The center is also focused on moving evidence on health and happiness into practice and policy. For example, center co-director Kasisomayajula “Vish” Viswanath, Lee Kum Kee Professor of Health Communication, studies both how communications—movies, television, advertising, and social media—affect health and well-being, particularly among vulnerable groups, and how evidence is translated to promote well-being. “Not every group is able to take advantage of the revolution in communications technologies,” said Viswanath, “so we are examining how to address those inequities. We can exploit these technologies to promote well-being uniformly across social groups.”

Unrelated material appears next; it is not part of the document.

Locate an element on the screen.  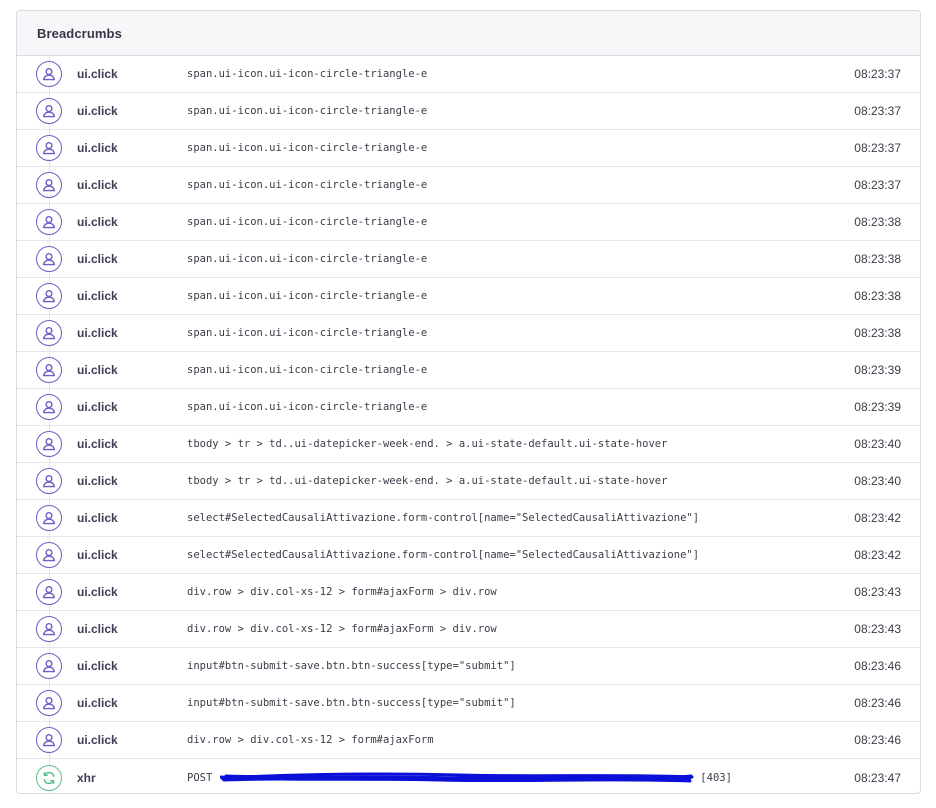
panel-header: Breadcrumbs is located at coordinates (468, 34).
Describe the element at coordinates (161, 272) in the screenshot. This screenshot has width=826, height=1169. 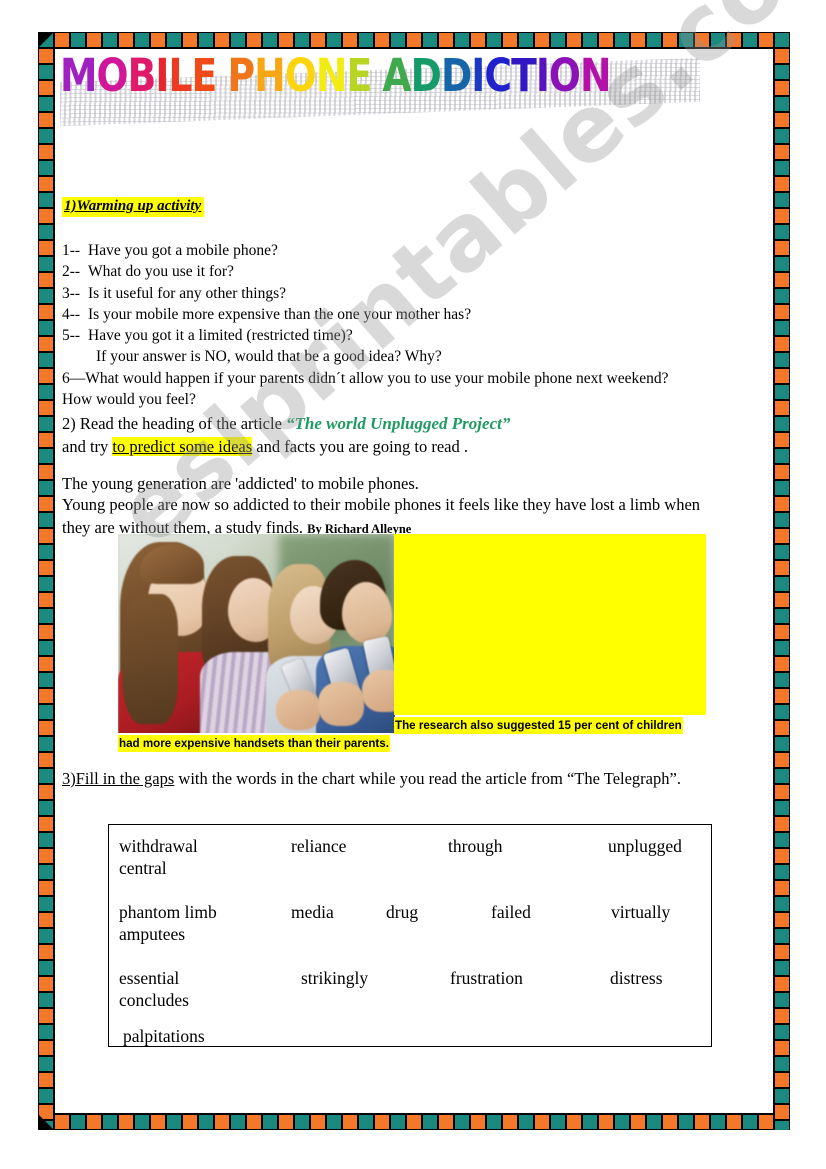
I see `question-text: What do you use it for?` at that location.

Sammy Lee, chairman of the LKK Health Products Group, says that happiness is a key element in the corporate culture of the Lee Kum Kee companies, a 130-year-old family business that produces sauces, condiments, and herbal supplements worldwide—and an unmet need in the world. “While most research funding goes to the curing of diseases, the Lee Kum Sheung Center for Health and Happiness can encourage scholars from a wide range of disciplines to work together towards the goal of creating more happiness in the world,” says Lee. Added David Lee, chairman of the Lee Kum Kee Family Foundation, “As the world’s leading institution of public health, Harvard Chan School can make the whole world aware of the importance of happiness in improving people’s overall well-being, as well as the measures that can help achieve this goal.”